Драматическая группа была набрана из детей служилых и торговых иноземцев пастором лютеранской церкви в Немецкой слободе магистром Иоганном Готфридом Грегори. Когда царь указал ему «учинить комедию», Грегори наспех обучил новичков. На комедиантов уходило немало денег. А ещё приходилось приобретать музыкальные инструменты да платить самим музыкантам и певцам, ибо действие сопровождалось музыкой и пением.
Но разве мог царь Алексей остановить эти огромные расходы на Потешную хоромину, хотя и бедновата была государева казна, хотя многие бояре и посадский люд осуждали театральные зрелища, называя их «бесовской игрой», «пакостью душевной»? Алексею доносили, как смеялись иные, говоря: «Опять на высокой трубе танцы трубят». Особенно порицались в народе постоянные пиры с немецкой музыкой.
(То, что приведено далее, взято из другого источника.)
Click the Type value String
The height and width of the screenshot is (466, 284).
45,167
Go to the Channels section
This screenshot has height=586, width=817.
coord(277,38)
Мало кто понимал, что царь хлопотал о театре не ради одних развлечений, хотя театральные представления и были привилегией двора, преимущественно царской семьи. И лишь значительно позже открылось, что у царя был сокровенный замысел, связанный с новыми обретениями в правящем клане, с обоснованием новой «дипломатии» в царском обиходе. В самих постановках на библейские мотивы была такая житейская прозрачность, что сюжет об Эсфири воспринимался как напоминание о романтической интриге царя Алексея и царицы Натальи, а также о том, какую роль в их личной жизни и судьбе державы играл Матвеев.
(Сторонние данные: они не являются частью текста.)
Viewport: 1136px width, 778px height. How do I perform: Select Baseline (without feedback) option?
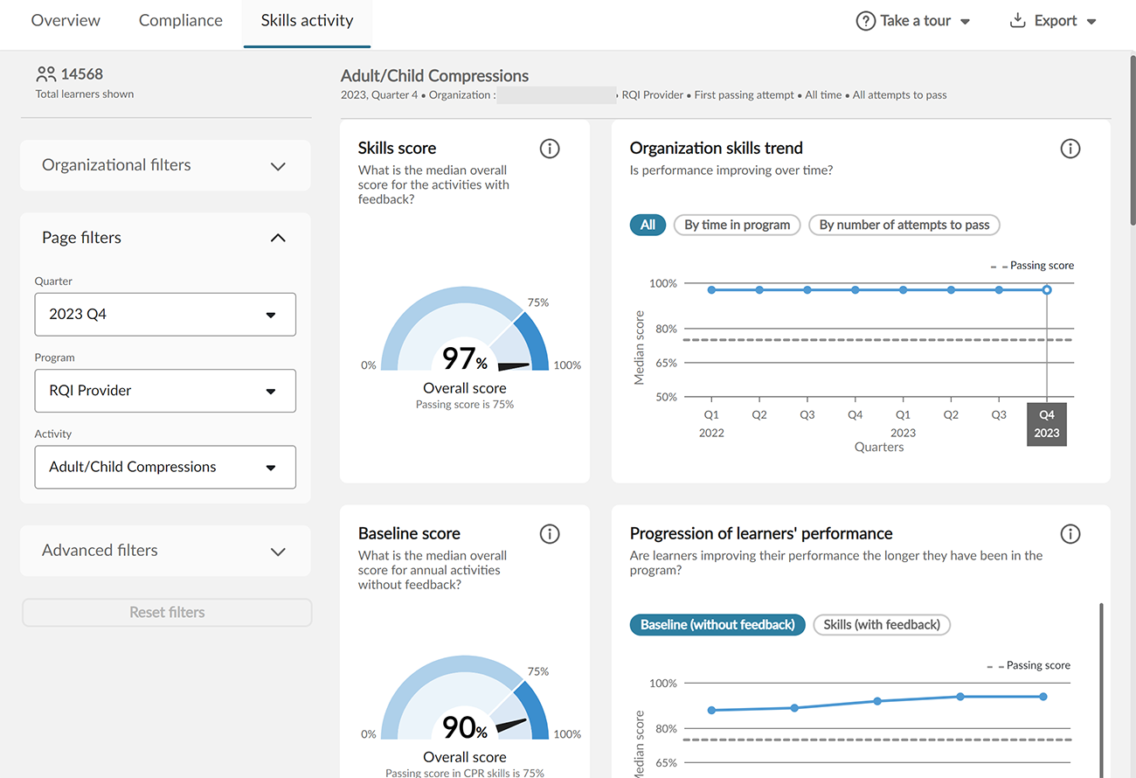pyautogui.click(x=717, y=625)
Первой на летней сцене была поставлена «Эсфирь». Но не случайно пьеса на библейский сюжет шла под другим названием: «Артаксерксово действо». Тем самым акцент был сделан на деятельности царя. За Артаксерксом угадывался Алексей, за Эсфирью — Наталья, за воспитателем Эсфири, её дядькой, Матвеев, и, когда говорилось, что Мардохей стал вторым лицом в царстве, все так и понимали, что в Русской державе вторым лицом был Матвеев.